Disclosure in the public interest
A GP saw a patient he had been treating for stress. The patient was very upset during the most recent consultation about media coverage of historic child abuse. He went on to confess that he had recently abused a 13-year-old friend of his granddaughter’s when she was having a sleepover at their house.
He asked the GP not to tell anyone as he was very remorseful and ashamed and said he would never do anything like that again. The GP was shocked at the confession and rang the MDU to ask if the police should be informed.
MDU advice
You will need to judge whether failure to disclose this information 'may expose others to a risk of death or serious harm' (paragraph 64 of the GMC's confidentiality guidance). The confession of a serious crime such as child abuse is one example of when disclosure is likely to be appropriate.
The GMC does not define serious crime in its guidance but refers to examples given in the NHS’s Confidentiality Code of Practice. These include murder, manslaughter, rape, kidnapping, and child abuse or neglect causing significant harm.
When considering a disclosure in the public interest the GMC says that you must balance the effect of a disclosure on the patient and to trust in doctors generally against the potential benefits arising from release of information.
If you consider that failure to disclose would leave a risk so serious that it outweighs the patient’s and the public interest in confidentiality, you should disclose relevant information promptly to an appropriate person or authority.

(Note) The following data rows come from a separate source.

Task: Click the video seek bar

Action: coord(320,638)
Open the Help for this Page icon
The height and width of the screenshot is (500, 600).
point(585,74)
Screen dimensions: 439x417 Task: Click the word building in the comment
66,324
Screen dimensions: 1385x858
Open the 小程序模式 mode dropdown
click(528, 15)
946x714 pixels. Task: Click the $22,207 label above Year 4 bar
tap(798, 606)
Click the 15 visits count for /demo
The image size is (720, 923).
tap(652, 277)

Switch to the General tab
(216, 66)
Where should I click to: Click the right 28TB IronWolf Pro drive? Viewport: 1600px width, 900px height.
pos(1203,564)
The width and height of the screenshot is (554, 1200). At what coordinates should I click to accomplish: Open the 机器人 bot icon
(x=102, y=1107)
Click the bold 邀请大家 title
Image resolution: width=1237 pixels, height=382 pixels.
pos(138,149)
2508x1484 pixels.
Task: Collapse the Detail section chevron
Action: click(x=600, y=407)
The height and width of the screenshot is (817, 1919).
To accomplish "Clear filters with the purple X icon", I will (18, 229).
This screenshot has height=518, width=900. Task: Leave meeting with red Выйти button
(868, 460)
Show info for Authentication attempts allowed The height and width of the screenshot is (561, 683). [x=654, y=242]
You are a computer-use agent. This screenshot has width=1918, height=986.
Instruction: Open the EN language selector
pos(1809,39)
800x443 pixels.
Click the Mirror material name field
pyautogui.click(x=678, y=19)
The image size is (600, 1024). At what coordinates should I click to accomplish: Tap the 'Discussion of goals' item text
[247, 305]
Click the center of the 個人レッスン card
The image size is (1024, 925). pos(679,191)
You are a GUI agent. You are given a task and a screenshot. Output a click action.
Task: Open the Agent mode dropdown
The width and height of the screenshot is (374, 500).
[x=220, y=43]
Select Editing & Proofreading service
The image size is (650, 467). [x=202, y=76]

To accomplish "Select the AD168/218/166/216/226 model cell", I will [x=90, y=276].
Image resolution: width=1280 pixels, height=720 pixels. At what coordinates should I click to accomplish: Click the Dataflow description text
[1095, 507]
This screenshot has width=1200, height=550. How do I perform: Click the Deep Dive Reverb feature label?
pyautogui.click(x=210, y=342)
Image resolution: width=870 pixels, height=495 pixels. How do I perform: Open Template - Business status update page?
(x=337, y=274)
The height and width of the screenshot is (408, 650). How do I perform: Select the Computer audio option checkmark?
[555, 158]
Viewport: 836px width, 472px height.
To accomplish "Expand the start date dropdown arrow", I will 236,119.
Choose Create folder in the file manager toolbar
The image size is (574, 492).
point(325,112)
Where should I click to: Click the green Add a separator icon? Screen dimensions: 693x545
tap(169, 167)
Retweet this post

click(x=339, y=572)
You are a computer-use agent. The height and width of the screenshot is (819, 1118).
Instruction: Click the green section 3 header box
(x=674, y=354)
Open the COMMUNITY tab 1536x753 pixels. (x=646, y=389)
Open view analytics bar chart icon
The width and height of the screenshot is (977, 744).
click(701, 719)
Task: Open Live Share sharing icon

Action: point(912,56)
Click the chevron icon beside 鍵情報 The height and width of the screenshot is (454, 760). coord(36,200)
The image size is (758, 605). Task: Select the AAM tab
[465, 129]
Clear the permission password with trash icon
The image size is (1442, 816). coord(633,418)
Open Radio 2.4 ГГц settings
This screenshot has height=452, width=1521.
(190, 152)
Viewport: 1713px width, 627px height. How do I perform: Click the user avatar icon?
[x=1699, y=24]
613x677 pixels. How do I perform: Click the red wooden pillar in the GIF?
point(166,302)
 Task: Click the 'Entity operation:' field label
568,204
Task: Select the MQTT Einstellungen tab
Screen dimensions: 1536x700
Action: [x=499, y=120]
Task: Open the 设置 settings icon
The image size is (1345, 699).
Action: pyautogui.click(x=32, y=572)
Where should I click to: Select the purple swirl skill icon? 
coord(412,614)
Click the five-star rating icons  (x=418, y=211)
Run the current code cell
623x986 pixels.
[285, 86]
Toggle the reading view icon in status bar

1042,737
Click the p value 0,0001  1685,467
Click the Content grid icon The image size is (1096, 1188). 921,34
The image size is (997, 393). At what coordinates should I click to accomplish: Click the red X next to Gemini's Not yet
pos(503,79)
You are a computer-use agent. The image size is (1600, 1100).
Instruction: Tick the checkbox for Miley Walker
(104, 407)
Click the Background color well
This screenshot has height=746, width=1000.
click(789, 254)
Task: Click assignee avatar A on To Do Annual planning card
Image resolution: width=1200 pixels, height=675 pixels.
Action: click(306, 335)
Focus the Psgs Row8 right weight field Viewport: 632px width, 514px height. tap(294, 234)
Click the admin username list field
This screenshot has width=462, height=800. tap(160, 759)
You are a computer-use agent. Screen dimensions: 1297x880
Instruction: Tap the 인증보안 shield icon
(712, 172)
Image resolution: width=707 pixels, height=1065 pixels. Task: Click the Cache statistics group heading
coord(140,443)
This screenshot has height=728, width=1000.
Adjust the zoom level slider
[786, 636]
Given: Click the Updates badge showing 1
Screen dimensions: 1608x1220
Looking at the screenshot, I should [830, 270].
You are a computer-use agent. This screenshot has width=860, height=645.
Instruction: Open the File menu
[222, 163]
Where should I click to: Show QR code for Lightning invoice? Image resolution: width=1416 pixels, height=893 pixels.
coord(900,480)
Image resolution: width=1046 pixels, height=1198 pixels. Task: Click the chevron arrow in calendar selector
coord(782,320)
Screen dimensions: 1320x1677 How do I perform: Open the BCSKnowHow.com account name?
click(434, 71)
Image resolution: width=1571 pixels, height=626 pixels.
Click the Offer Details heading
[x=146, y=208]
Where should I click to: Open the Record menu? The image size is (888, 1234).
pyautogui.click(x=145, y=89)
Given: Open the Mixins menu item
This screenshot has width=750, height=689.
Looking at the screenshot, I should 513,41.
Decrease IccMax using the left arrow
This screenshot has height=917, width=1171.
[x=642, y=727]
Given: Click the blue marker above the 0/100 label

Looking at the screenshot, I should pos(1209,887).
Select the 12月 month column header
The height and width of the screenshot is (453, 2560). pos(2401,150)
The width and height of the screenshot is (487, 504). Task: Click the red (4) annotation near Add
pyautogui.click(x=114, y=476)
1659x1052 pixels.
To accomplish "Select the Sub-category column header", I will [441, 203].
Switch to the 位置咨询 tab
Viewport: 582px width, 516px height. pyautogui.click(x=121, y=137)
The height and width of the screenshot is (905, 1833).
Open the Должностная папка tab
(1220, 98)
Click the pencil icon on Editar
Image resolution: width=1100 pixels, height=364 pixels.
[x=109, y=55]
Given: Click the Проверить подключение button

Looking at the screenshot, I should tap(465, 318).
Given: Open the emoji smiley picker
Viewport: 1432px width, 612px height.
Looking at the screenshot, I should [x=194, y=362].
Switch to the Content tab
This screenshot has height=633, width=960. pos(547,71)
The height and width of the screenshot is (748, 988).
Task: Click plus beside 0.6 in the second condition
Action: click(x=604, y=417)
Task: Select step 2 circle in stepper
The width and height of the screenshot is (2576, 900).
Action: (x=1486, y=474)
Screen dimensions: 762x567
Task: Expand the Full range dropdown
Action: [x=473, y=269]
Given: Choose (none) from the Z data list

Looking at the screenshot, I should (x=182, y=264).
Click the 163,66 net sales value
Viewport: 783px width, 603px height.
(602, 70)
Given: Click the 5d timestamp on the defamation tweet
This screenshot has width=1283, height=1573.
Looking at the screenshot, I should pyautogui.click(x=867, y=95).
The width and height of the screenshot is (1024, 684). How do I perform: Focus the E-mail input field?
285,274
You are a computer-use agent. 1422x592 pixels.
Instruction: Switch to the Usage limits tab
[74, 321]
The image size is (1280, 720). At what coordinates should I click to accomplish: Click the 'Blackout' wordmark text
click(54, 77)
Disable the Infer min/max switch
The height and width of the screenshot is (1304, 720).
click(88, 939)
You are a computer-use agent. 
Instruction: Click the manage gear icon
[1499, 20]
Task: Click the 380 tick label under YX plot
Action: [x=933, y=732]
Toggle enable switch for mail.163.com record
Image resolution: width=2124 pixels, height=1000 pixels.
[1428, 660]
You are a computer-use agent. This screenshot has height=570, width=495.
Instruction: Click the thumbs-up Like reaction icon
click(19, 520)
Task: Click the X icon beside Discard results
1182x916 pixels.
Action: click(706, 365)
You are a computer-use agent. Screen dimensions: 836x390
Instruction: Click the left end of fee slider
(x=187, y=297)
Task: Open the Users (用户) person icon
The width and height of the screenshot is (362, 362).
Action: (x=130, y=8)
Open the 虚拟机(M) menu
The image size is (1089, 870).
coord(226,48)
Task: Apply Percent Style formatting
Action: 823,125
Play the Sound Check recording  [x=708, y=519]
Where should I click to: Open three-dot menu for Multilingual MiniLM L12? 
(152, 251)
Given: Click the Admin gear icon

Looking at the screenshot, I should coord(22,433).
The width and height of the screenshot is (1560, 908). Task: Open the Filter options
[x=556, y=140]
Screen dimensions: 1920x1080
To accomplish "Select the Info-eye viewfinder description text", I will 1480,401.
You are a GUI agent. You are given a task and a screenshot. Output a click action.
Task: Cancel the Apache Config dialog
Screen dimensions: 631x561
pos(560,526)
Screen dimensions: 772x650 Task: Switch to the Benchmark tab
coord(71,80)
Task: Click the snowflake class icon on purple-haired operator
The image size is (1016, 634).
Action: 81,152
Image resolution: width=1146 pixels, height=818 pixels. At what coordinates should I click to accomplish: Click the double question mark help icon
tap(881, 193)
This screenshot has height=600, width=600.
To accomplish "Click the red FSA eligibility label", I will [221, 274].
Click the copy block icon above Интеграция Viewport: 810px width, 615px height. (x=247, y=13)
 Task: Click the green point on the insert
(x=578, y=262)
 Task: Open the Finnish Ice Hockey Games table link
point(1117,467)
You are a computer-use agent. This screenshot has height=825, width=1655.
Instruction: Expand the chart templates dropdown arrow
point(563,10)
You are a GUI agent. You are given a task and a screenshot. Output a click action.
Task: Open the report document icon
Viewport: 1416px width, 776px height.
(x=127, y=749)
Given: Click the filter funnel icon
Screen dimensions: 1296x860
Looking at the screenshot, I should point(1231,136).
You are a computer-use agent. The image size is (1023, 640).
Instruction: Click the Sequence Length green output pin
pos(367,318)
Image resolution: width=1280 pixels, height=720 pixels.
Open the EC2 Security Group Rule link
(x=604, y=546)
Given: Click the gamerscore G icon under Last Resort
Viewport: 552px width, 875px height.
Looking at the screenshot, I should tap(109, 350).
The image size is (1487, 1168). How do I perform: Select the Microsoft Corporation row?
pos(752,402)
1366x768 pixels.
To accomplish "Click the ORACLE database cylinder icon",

Despite the man’s reassurances, he has confessed to a serious crime and children may well be at risk. If you decide to disclose without consent the GMC says you should inform the patient first if it is safe to do so.
Road traffic incident
A GP was approached by the police asking if she could identify a driver from some mobile phone footage that had been taken at the scene of an accident, by a passer-by. The driver of the car had been involved in an incident in which a cyclist was injured after the car emerged from the surgery car park. Witnesses at the scene had reported that the driver was driving recklessly and had then driven off.
The police officer explained they urgently needed information to identify the driver. The GP recognised the driver as a patient and wondered whether she should give their name and address to the police.
MDU advice
Disclosure under the Road Traffic Act 1988 is one of the limited circumstances which legally oblige you to disclose or volunteer information to the police.
Under certain circumstances the Act allows the police to obtain information from anyone, including doctors, which may lead to the identification of a driver alleged to have committed a road traffic offence. Importantly, it is an offence to fail to comply with such a police requirement.
The GMC expects you to disclose information if required by law, but only information relevant to the request and only in the way required by the law. The GMC’s confidentiality guidance states that you should also 'tell patients about such disclosures, wherever practicable, unless it would undermine the purpose of the disclosure to do so'.
In this situation, you have a legal obligation to provide relevant information to the police to identify the driver (usually name and address). You need to be able to justify the disclosure of any other information, such as details of the patient’s medical care, without patient consent. It’s important to make a record of the conversation with the police, noting what information was disclosed and why.
In summary
If you are considering making a disclosure without consent, get advice from colleagues, your Caldicott guardian, or your medical defence organisation.
You can do so in an anonymised way, without disclosing the patient’s identity. If you do decide to disclose information to the police, you should keep the information you provide to the minimum required for the purpose, and only provide information that is relevant.
It is important that you clearly document in the patient’s record your reasons for the disclosure, what information you have disclosed, the steps you have taken to obtain patient consent or your reasons for not doing so.